Automation of well construction combines process and machine automation to deliver cost savings and efficiency gains, alongside safer operations and faster collaborative decision making. Integration of well planning and execution improves performance, minimizes risk, and creates the framework for batch control of well construction. Generating intuitive and standardized insights from historical and live data streams enables reducing uncertainty and driving technical limit performance at every stage, for the safest and most economical well delivery possible.
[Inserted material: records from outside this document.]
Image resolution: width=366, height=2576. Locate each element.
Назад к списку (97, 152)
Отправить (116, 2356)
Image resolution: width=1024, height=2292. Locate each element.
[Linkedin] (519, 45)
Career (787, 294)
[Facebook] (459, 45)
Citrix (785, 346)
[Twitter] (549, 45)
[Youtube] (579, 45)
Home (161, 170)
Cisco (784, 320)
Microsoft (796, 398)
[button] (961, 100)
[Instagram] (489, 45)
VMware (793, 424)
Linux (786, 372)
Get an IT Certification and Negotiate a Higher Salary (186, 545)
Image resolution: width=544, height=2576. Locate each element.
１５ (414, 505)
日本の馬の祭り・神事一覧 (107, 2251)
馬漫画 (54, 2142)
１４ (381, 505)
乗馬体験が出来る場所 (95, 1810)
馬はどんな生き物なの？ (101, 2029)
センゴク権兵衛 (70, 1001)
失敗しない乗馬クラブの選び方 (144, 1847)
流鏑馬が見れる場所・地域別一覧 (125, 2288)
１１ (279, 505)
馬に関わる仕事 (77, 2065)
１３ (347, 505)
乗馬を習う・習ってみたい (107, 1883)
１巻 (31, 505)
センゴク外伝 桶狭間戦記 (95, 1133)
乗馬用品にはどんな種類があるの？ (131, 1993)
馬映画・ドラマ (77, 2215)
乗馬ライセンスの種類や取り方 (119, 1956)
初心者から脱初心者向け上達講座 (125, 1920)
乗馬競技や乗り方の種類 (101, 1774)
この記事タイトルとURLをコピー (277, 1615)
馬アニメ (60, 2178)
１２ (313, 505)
Remote operations have become standard practice in well construction and drilling automation is rapidly growing. Machine-learning based models can predict hazards and best operating parameters. The paper describes how these elements are combined to easily analyze offset well data from multiple sources for performance benchmarking, deep technical analysis, and risk management. Integration with physics-based models (the digital-twin) establishes a coherent execution roadmap, a real-time digital recipe that is directly used in rigsite automation. During execution, model assumptions are replaced by live sensor data. Those models are then re-calculated in real-time for automated process control and become available for future planning.
The viability of integrated well planning and automation systems is no longer disputed, and industry focus has shifted towards proving the potential of this approach. Pertinent case examples from drilling operations are examined in the paper, including optimizing performance through harnessing analytics of large data sets from offset wells, and on exploring the integration of AI techniques for risk prediction and mitigation. The insights gained, coupled with the digital well plan, are instrumental for optimization and automation of tripping equipment in and out of hole, and of drilling ahead operations.
Integrating the digital well plan with "lessons learned" from the analysis of all available data and using a digital-twin concept with physics-based and data driven models, provides the foundation for the next step in process automation: the creation of digital procedures for process automation of well construction. This capability extends the cost savings and efficiency gains realized in recent years through remote operations.